J’ai bon espoir, car il reste peu à faire avant son adoption. J’ai même un petit espoir qu’elle soit adoptée par ce Congrès. Il s’agit d’une loi ayant fait l’objet d’un consensus assez large tout au long du débat parlementaire et, par conséquent, j’espère que, même si on se voit obligés à l’adopter lors du prochain Congrès, cela se passera sans difficulté majeur.
Le cas du Chili est très particulier, l’une de ses plus importantes crises environnementales étant liée à l’eau. C’est le seul pays au monde dont la Constitution accorde la possibilité de privatiser l’eau. Quels sont les défis que le ministère devra relever en matière d’eau ?
L’eau est une question très sensible. Nous avons connu 12 années de sécheresse. Une grande partie de la population rurale utilise, depuis des années, des camions-citernes pour recevoir de l’eau. Et la situation est si critique qu’en ce moment, certains quartiers de Santiago sont au bord du rationnement de l’eau. C’est aussi le cas à Valparaíso. Et nous ne parlons plus là de la population rurale mais bien de la population urbaine des deux plus grandes villes du Chili.
La crise s’approche vraiment à grands pas. Et malheureusement, le diagnostic n’est pas nouveau et n’a pas été beaucoup travaillé : au Chili, il y a une quarantaine d’institutions impliquées dans la gestion de l’eau. Il ne faut pas être un expert pour comprendre que cela ne peut pas fonctionner ainsi. Avons-nous un diagnostic ? Oui, et c’est un bon début. Mais alors, faisons quelque chose. Une partie sera définitivement résolue par la Constitution, et une autre partie le sera avec l’adoption de lois et la mise en place d’autres instruments. Il s’agit là d’un nouvel exemple d’une institutionnalité et d’une gouvernance dont les caractéristiques ne sont pas adaptées aux défis de ce siècle. Ce n’est pas non plus si étonnant. Les pays ont certaines structures que nous nous sommes données aux XIXe et XXe siècles, mais elles doivent être actualisées. Les défis du XXIe siècle nous indiquent que cette mise à jour ne peut se résumer à de simples ajustements mineurs, mais doit passer réellement par une transformation. Dans le cas du Chili, c’est valable pour l’eau, c’est valable pour l’air, c’est valable pour la terre, c’est valable pour tous les éléments de la nature. La crise climatique et de la biodiversité est transversale, mais le changement systémique requis devra l’être aussi. Et c’est soudainement un peu frappant. C’est naturel qu’il y ait une résistance à des transformations aussi profondes, mais il nous faudra finir par accepter que c’est la réalité des défis auxquels nous faisons face.
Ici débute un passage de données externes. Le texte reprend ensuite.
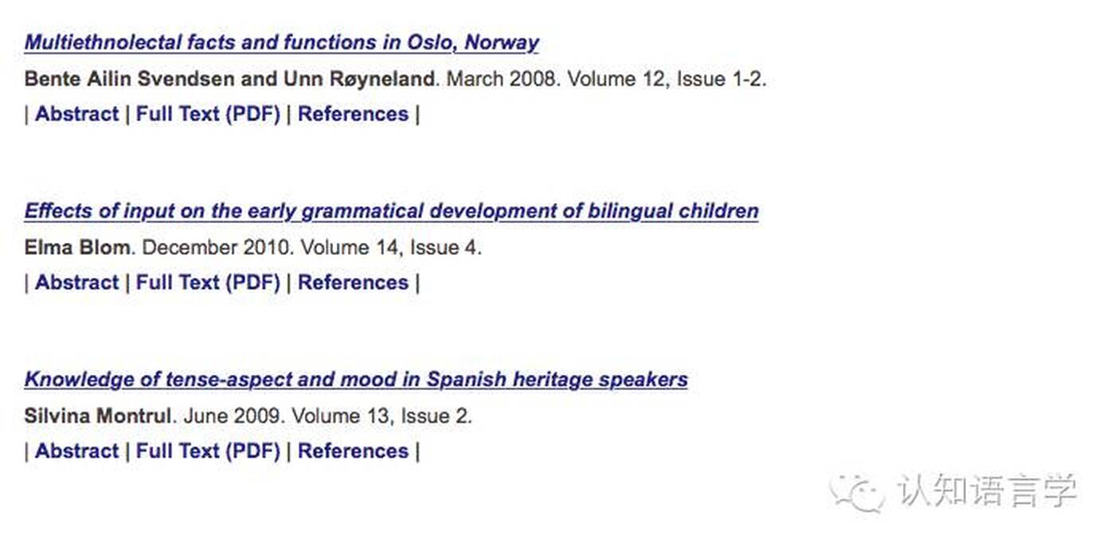Open Knowledge of tense-aspect and mood article
Image resolution: width=1115 pixels, height=547 pixels.
[356, 379]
Notre gouvernance n’est ni adaptée ni efficace pour le XXIème siècle.
Quel rôle la confiance dans les institutions joue-t-elle dans la politique environnementale et quelles sont les considérations à prendre en compte dans un contexte de faible institutionnalisme comme celui qu’on connaît en Amérique latine ?
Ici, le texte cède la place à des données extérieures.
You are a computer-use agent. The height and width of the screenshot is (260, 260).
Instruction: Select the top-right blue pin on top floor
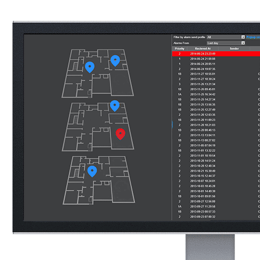pyautogui.click(x=115, y=61)
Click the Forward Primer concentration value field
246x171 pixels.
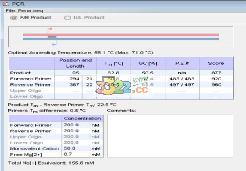[x=75, y=125]
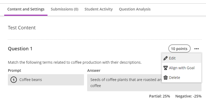
Task: Click the pencil icon beside Edit
Action: point(165,58)
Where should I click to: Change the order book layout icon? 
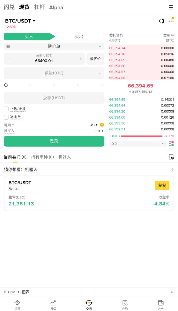(x=171, y=144)
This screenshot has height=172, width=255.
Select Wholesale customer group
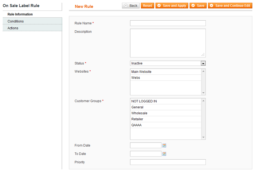click(166, 113)
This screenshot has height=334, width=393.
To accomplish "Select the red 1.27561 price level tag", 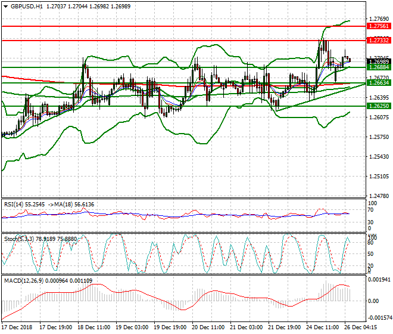I will pos(379,26).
Je pense que c’est un défi auquel tous les États sont confrontés : celui de bénéficier d’une bonne gouvernance. J’ai l’impression qu’il s’agit d’un marqueur de différence assez important entre les pays du Sud et du Nord, où les institutions ont tendance à être plus solides, plus reconnues et plus fiables. Cela est valable non seulement pour les questions environnementales, mais pour toutes sortes de questions. L’autre élément concerne la manière dont on suit les choses. On peut avoir une loi, on peut décréter une mesure. Cependant, il faut ensuite surveiller et voir si ce qui est décrété se produit réellement. Tous les défis dont nous parlons sont très transversaux, mais ils sont aussi au cœur de l’Accord de Paris, qui a ce cadre de transparence renforcé. Les pays doivent rendre compte, contrôler et vérifier nos progrès concrets tant en matière d’atténuation que d’adaptation.